_TEXTO PARA LEITURA_
Faria explica que muitas universidades particulares dão reforço para que os calouros consigam acompanhar a turma e é preciso garantir que as instituições consigam, de fato, qualificar os estudantes para o mercado de trabalho. “Este é o desafio.”
Para Sérgio Firpo, professor de economia do Insper, a alta taxa de desistência, entre outros motivos, também está ligada ao modelo de ensino superior brasileiro, que obriga o estudante a escolher uma carreira muito cedo, entre 17 e 18 anos, quando se espera que ele tenha concluído o ensino médio.
“Aos 17 anos, escolher o que você quer para os próximos 50 é meio cruel. Às vezes, é necessário um pouco mais de maturidade. Essa incerteza gera uma alta rotatividade”, diz Sérgio Firpo, professor do Insper
Neste sentido, Firpo lembra que o modelo americano é mais flexível, pois permite que o aluno se especialize ao longo do curso superior e o desobriga a optar por uma carreira logo no início.
O economista não vê como desperdício de dinheiro público as desistências de 16,6% das matrículas em instituições públicas. “O que pode ser um aparente desperdício pode ser um investimento da sociedade de que o aluno se torne um bom profissional. Esse ‘desperdício’ é uma forma de oferecer uma escolha.”
Firpo diz que coibir esta rotatividade é muito difícil, pois qualquer medida que obrigue o aluno desistente de uma vaga em universidade pública a ressarcir o dinheiro pode aumentar ainda mais a desigualdade entre ricos e pobres.
Desistência é menor entre contemplados por programas
Rodrigo Capelato, diretor executivo do Sindicato das Entidades Mantenedoras de Estabelecimentos de Ensino Superior (Semesp), reforça que as desistências podem estar relacionadas ao fato de o aluno, oriundo da rede pública de ensino, chegar ao ensino superior mal preparado e com dificuldades de acompanhar o curso. E até por isso, na visão dele, é papel das universidades melhorar o engajamento com os alunos e enxergá-los de forma individualizada para garantir a permanência.

_O QUE SE PEDE_
Por favor, reproduza o trecho do texto sobre desistência no ensino superior que começa com as palavras "Firpo diz que" e termina com "ricos e pobres.". Os registros a seguir são um material independente do texto sobre desistência no ensino superior.

Entradas de dados salvas
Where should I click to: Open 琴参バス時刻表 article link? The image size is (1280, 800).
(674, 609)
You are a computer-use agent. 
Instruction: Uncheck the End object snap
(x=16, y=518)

---

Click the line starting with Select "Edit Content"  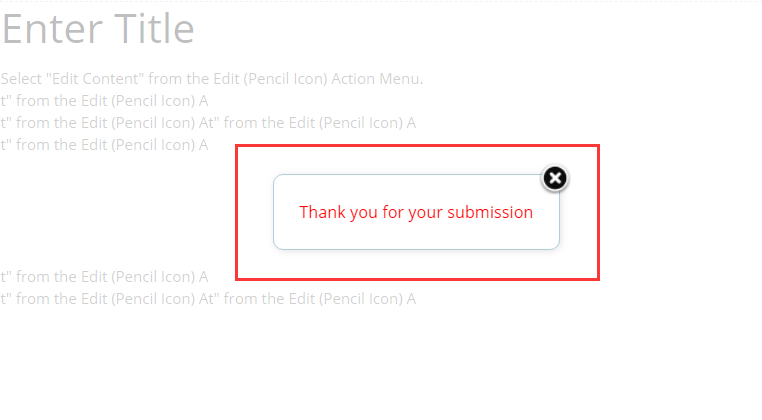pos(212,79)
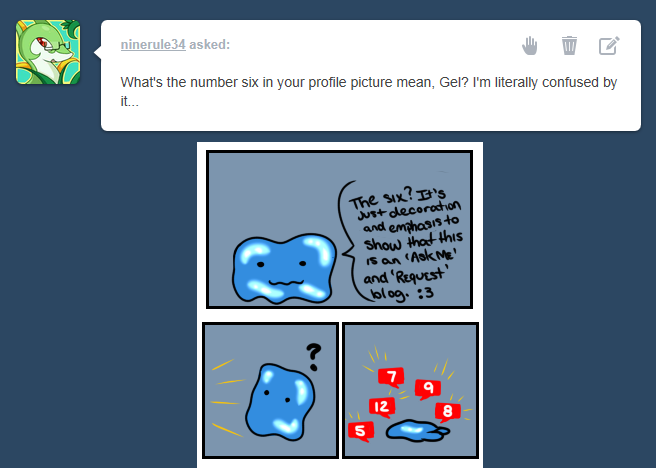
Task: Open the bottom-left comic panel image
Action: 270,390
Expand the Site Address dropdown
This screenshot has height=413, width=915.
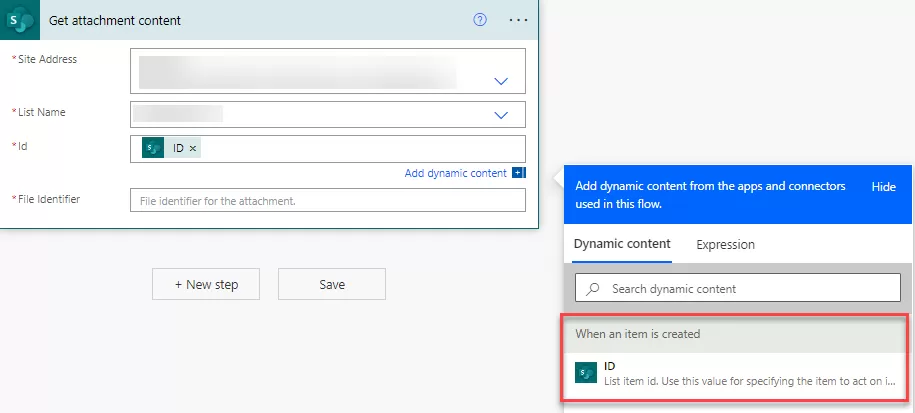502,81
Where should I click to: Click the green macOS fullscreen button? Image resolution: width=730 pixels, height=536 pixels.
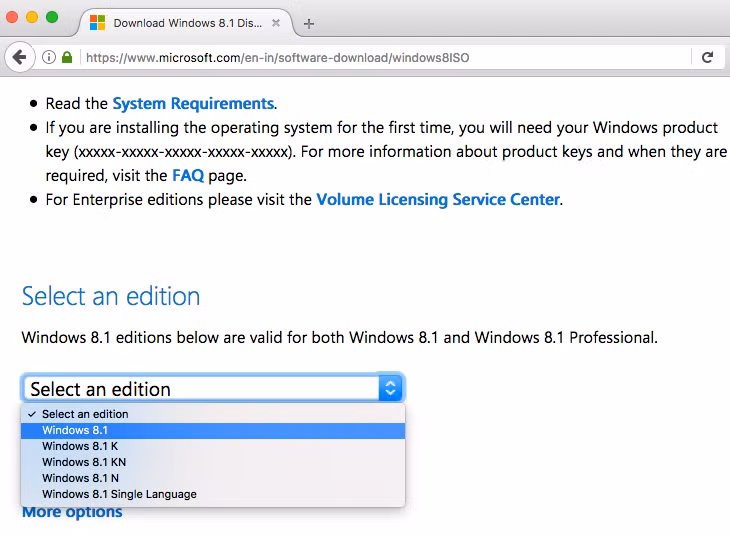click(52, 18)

_RESPOSTA_
Firpo diz que coibir esta rotatividade é muito difícil, pois qualquer medida que obrigue o aluno desistente de uma vaga em universidade pública a ressarcir o dinheiro pode aumentar ainda mais a desigualdade entre ricos e pobres.